Stored data entries
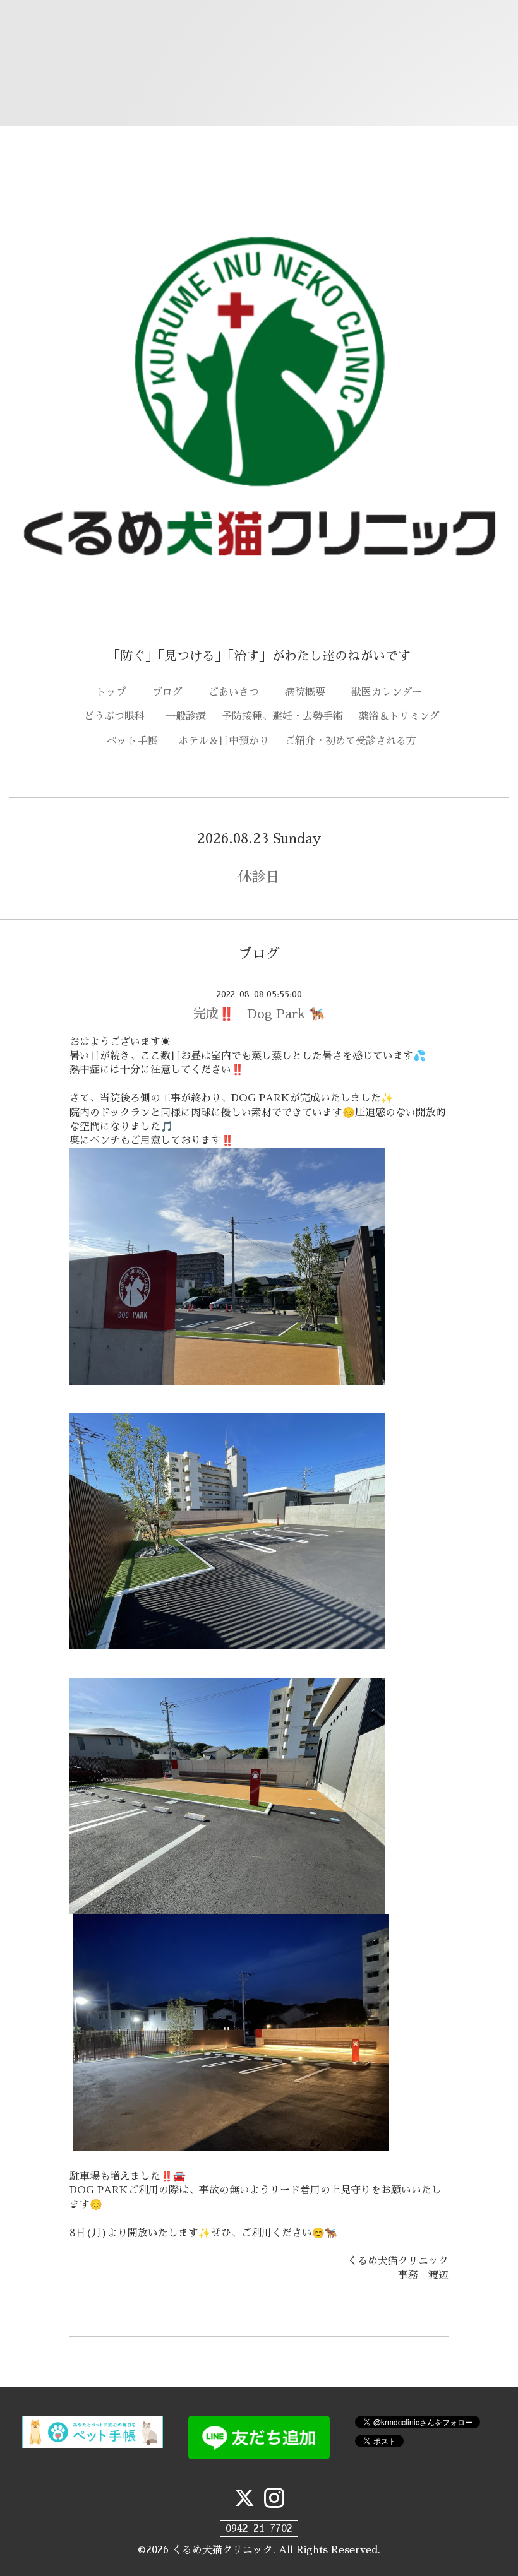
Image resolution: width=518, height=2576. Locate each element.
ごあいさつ (238, 692)
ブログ (172, 692)
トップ (116, 692)
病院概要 (310, 692)
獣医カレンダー (391, 692)
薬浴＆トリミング (399, 716)
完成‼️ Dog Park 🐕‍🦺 (259, 1013)
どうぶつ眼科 (119, 716)
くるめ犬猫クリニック (222, 2550)
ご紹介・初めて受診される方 (350, 741)
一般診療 (186, 716)
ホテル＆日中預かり (223, 741)
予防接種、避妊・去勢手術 (282, 716)
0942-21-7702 (259, 2529)
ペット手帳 (137, 741)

What you have to do =
Reproduce the entries above exactly, without images.

Answer below =
Image resolution: width=518, height=2576. Locate each element.
ごあいさつ (238, 692)
ブログ (172, 692)
トップ (116, 692)
病院概要 (310, 692)
獣医カレンダー (391, 692)
薬浴＆トリミング (399, 716)
完成‼️ Dog Park 🐕‍🦺 (259, 1013)
どうぶつ眼科 (119, 716)
くるめ犬猫クリニック (222, 2550)
ご紹介・初めて受診される方 (350, 741)
一般診療 (186, 716)
ホテル＆日中預かり (223, 741)
予防接種、避妊・去勢手術 (282, 716)
0942-21-7702 (259, 2529)
ペット手帳 (137, 741)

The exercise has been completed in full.